§ **Trecho do texto**:
************

Eles não foram contemporâneos e não tiveram oportunidade de se encontrar. Mas pelo talento e sensibilidade sinto-os próximos. Assim, pelas palavras de ambos, subvertendo o tempo e a impossibilidade, faz-se possível o belo e breve diálogo entre Lygia Fagundes Telles e Olavo Bilac.
Em seu romance “As Horas Nuas”, a preciosa escritora, em dado momento, indaga: – “Esperar é ter esperança?” E a resposta do Príncipe dos Poestas Brasileiros:
– “Esperança não é espera; não é qualquer expectativa, ansiosa ou fria, apaixonada ou indiferente… Assim, o condenado à morte, na sua cela, durante a noite de insônia e terror que precede a funesta alvorada ou ainda no momento em que ouve os passos do carrasco que o vem buscar, – está à espera da morte; mas não é essa a sua esperança; a sua esperança é a graça que o venha salvar, é o perdão que o venha à última hora libertar, é um cataclismo qualquer, que, subvertendo a ordem natural das cousas, venha impedir, ou pelo menos adiar o suplício, – é enfim a esperança da vida.

************

§ **Dados registrados**:
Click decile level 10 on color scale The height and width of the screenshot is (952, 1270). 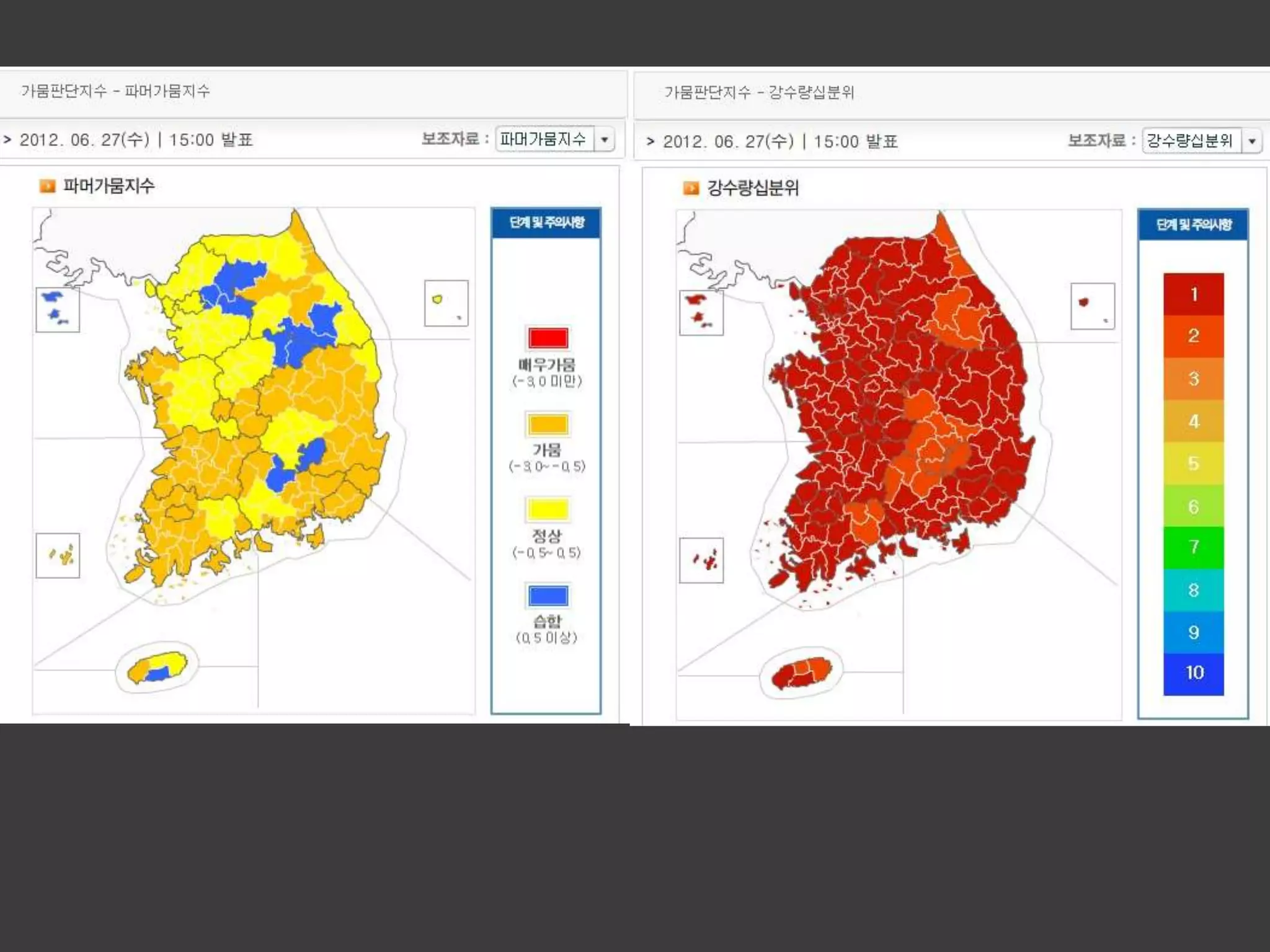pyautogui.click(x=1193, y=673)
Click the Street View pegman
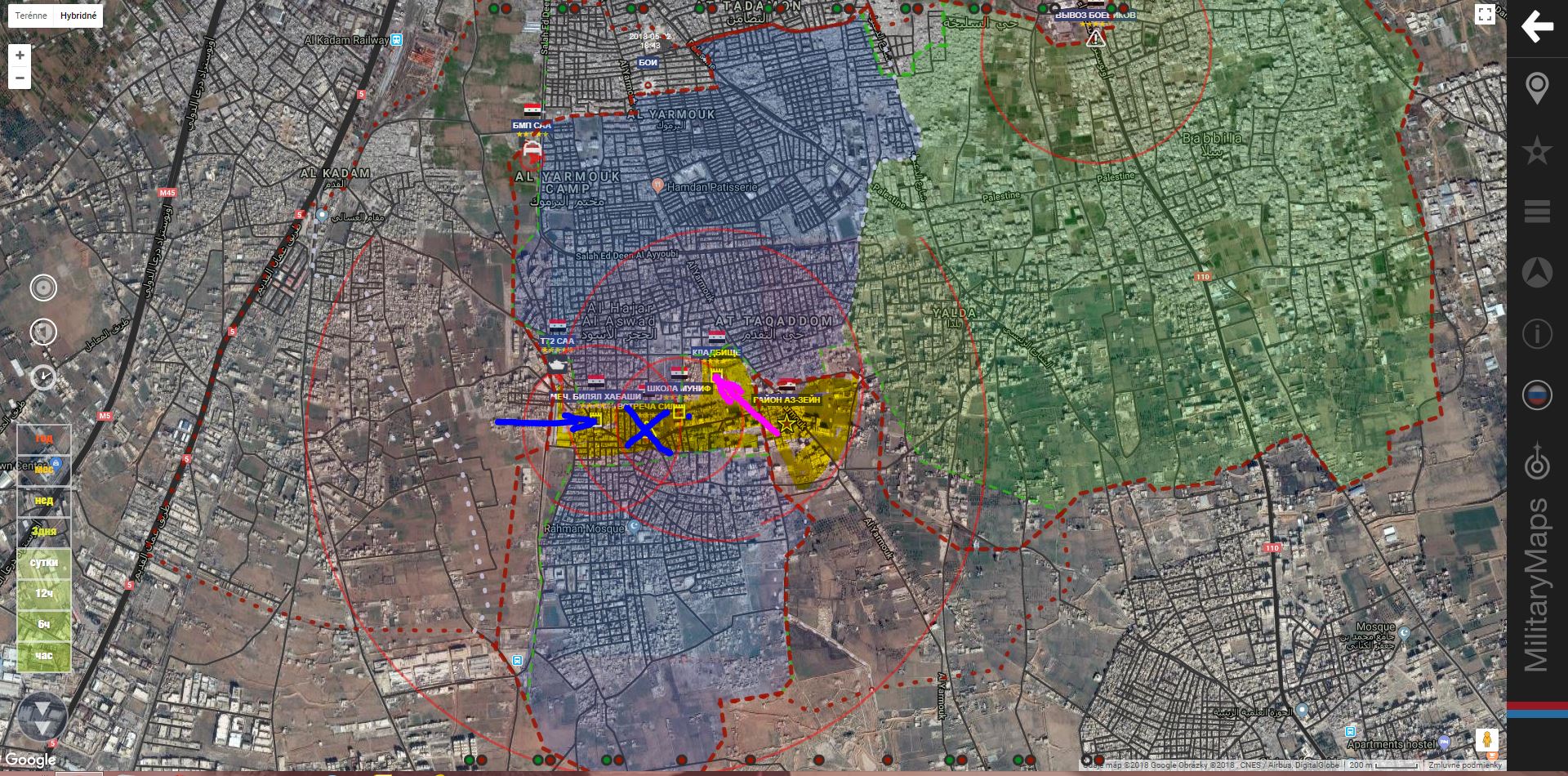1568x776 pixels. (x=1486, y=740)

************

§ **Objetivo da tarefa**: Prossiga o texto sobre o diálogo entre Lygia Fagundes Telles e Olavo Bilac acerca da esperança, começando logo após a última frase apresentada.

§ **Resultado final**:
Também, nem todo o desejo é uma esperança, assim como não é uma esperança toda a ambição.
Em primeiro lugar, o que caracteriza essencialmente a esperança é o seu intuito bom e generoso. A ambição pode ser injusta, como o desejo pode ser malévolo ou criminoso. Mas a esperança é sempre boa. (…) “É o desejo ardente do bem próprio ou do bem comum, da felicidade própria ou da felicidade da comunhão. Outra consideração: a esperança é irmã gêmea da fé. Esperança é a fé no futuro: é a confiança no bem que se ambiciona. Esperar não é só desejar: é confiar. Já Platão dizia: “para alcançar qualquer coisa, é mister esperá-la com toda a alma”.
A esperança é natural e normal. Existe em todas as almas… Ela é o único bem real da vida, é o único que está ao alcance de todos, o único duradouro e sólido… Aristóteles definiu-a: “o sonho do homem acordado”. Há, porém, ditados populares, que a definem com mais propriedade: a esperança é o pão quotidiano dos que passam fome, é a felicidade dos infelizes…
Quase sempre o que estraga a Esperança é a impaciência, que é a sua “asa negra”, o seu gênio mau”.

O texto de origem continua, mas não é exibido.